İşte içimdeki bin bir ben. Her sabah hepsini tek bir kadın haline getirip evden çıkarmak zorundayım. Bazen o kadar çözümsüz, yaygaracı ve beceriksiz oluyorlar ki. Bir kargaşa, gürültü, dağınıklık çıkıyoruz evden. Akşama kadar onları hizaya sokmaya çalışmaktan fırsat bulursam günlük işlerimi de yapmış oluyorum.
Herhalde bir tek ben böyle değilim değil mi. Yani içinde “bin bir ben” i olan kadınlar ve hatta erkekler, var değil mi?
Kendimi bilmeye başladığım zamanlardan beri farkındayım bu iç çatışmalarımın, İlk gençlik yıllarımda beni o kadar yoruyordu ki bu durum. Sürekli bir iç hesaplaşma halindeydim kendimle. Ben kimim, ne istiyorum, Niye öyle dedim, madem öyle niye böyle şeklinde sorular sorular…
Belki de bu yüzden zordur ergen olmak. İnsanın kendisiyle tanıştığı dönem olduğu için. Korkar bir anda içerdeki Kalabalıktan, her biri ayrı dilden konuşan bin bir ben’den. Kendinden yani.

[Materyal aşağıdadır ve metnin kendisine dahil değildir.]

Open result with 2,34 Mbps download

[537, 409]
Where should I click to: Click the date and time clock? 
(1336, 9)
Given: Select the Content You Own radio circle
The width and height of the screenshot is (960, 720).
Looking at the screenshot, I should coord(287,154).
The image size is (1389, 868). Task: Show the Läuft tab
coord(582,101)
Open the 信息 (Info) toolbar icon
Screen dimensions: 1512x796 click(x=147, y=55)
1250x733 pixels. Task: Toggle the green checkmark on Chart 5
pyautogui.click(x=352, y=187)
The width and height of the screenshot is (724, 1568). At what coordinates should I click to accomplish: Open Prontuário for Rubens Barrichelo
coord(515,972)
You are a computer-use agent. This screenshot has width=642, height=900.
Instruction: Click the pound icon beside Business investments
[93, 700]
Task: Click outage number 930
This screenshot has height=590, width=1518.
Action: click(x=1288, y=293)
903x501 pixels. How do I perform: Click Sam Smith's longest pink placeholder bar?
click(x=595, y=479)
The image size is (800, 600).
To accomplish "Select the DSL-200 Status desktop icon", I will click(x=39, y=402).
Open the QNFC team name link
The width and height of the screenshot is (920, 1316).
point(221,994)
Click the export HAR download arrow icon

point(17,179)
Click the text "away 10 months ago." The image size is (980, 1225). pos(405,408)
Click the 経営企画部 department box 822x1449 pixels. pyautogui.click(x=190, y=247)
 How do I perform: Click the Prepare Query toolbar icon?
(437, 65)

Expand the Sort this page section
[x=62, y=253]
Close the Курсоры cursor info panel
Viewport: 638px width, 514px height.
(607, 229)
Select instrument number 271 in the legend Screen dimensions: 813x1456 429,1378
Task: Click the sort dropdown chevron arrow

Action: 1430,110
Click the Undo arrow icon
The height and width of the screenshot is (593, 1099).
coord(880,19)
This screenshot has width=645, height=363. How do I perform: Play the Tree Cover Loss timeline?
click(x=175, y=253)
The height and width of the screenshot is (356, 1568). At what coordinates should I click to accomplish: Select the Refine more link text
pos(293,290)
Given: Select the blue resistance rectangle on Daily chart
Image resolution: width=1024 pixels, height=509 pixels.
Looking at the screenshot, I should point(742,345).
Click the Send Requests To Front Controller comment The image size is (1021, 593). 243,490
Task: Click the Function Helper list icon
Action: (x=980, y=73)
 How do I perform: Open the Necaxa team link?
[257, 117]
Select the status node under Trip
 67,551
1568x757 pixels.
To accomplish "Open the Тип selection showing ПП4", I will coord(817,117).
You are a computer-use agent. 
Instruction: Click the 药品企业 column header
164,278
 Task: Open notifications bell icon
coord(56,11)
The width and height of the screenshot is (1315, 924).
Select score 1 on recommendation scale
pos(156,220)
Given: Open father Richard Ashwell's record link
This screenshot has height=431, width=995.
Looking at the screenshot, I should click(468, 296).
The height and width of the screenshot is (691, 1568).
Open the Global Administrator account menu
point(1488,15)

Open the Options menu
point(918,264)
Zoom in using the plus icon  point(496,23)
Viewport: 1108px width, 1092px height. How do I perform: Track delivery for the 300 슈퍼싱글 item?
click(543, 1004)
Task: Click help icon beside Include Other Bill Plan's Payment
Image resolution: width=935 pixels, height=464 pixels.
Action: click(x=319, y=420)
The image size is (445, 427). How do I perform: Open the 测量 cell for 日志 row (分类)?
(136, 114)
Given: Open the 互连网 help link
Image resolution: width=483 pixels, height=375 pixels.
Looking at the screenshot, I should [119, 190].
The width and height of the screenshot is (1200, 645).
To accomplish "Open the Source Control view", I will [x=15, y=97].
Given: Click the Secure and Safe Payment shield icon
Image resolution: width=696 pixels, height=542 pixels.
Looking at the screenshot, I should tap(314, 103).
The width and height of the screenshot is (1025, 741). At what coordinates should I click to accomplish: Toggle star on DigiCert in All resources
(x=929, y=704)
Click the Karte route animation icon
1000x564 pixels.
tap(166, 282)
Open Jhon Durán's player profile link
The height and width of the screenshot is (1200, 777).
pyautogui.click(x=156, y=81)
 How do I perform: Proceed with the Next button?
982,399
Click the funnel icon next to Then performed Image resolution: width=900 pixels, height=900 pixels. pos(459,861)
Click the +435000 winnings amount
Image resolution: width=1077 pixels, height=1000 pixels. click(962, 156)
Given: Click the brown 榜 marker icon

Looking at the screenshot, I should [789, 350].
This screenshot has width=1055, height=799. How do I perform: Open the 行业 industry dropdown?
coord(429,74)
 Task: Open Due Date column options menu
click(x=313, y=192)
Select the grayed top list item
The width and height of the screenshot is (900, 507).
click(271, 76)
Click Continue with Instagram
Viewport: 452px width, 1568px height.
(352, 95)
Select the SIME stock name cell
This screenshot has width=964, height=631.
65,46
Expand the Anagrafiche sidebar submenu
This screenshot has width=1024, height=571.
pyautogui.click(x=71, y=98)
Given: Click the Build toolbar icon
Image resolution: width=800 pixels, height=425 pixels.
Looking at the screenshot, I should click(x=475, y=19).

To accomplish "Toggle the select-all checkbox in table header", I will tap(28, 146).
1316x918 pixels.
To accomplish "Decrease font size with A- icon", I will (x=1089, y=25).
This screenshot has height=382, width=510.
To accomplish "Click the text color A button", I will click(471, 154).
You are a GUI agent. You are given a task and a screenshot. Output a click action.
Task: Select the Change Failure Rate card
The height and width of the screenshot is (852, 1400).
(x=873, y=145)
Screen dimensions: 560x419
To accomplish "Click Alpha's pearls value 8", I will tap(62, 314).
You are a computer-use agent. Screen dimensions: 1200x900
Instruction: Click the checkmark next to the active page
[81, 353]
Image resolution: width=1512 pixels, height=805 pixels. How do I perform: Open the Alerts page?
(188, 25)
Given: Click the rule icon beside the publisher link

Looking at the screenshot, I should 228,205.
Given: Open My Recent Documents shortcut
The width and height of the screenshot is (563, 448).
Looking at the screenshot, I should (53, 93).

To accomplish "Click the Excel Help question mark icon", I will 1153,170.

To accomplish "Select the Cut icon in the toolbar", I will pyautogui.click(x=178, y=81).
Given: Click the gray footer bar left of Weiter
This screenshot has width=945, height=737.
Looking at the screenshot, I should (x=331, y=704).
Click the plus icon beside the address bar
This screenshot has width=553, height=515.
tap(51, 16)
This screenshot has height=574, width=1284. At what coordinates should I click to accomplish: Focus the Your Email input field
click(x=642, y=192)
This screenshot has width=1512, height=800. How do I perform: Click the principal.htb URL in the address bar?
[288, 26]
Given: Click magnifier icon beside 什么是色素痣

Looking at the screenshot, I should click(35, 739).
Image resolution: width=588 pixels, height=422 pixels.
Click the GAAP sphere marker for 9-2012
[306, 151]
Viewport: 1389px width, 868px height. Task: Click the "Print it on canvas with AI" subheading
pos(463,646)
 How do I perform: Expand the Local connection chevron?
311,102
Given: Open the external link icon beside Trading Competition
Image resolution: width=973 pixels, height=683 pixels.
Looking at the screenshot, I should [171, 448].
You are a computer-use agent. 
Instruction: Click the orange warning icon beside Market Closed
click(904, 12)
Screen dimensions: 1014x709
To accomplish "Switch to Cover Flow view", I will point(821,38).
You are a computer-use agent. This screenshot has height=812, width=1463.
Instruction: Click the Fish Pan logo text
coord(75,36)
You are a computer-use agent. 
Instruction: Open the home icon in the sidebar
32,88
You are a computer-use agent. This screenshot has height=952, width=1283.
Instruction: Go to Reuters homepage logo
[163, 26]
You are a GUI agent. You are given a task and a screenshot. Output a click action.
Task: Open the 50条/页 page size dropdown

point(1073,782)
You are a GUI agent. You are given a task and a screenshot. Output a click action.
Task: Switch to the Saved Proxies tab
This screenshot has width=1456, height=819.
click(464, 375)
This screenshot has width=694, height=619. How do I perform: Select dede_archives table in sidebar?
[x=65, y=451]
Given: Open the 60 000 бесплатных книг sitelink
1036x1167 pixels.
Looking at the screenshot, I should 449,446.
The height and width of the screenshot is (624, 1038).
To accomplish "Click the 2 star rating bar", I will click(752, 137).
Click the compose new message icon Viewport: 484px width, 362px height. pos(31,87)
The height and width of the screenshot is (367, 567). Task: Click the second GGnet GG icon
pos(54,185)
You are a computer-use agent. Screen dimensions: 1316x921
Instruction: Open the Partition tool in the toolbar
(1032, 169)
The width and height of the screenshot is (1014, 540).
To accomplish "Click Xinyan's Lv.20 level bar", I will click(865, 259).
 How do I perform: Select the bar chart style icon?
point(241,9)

Kişiliğin zamanla oturması da bu yüzden. Yaşlandıkça kendimizle barışık olmamız, daha huzurlu ve güvenli olmamız da bu yüzden.
Yaşlanmayı ya da daha kibar söyleyelim olgunlaşmayı, bu yüzden seviyorum işte. Yıllar bana “ben”i anlamayı öğretiyor. Sabretmeyi, içimdeki kadınları keşfetmeyi, her birinin dilinden anlamayı öğretiyor. Birlik de büyüyoruz, değişiyoruz, beraber yaşamayı öğreniyoruz. Tek bir vücudu, tek bir hayatı paylaşmayı öğreniyoruz.
Bilmiyorum en çok hangisiyim. Şansım olsa hangisini tercih ederim.
Ya da vazgeçebilir miyim bir tanesinden?
Seviyorum bin bir ben’i tanıdıkça ben.
Çekildim kabuğuma…
Kendime bakıyorum iç aynamda,
Kimim, kim oldum bunca yılın sonunda.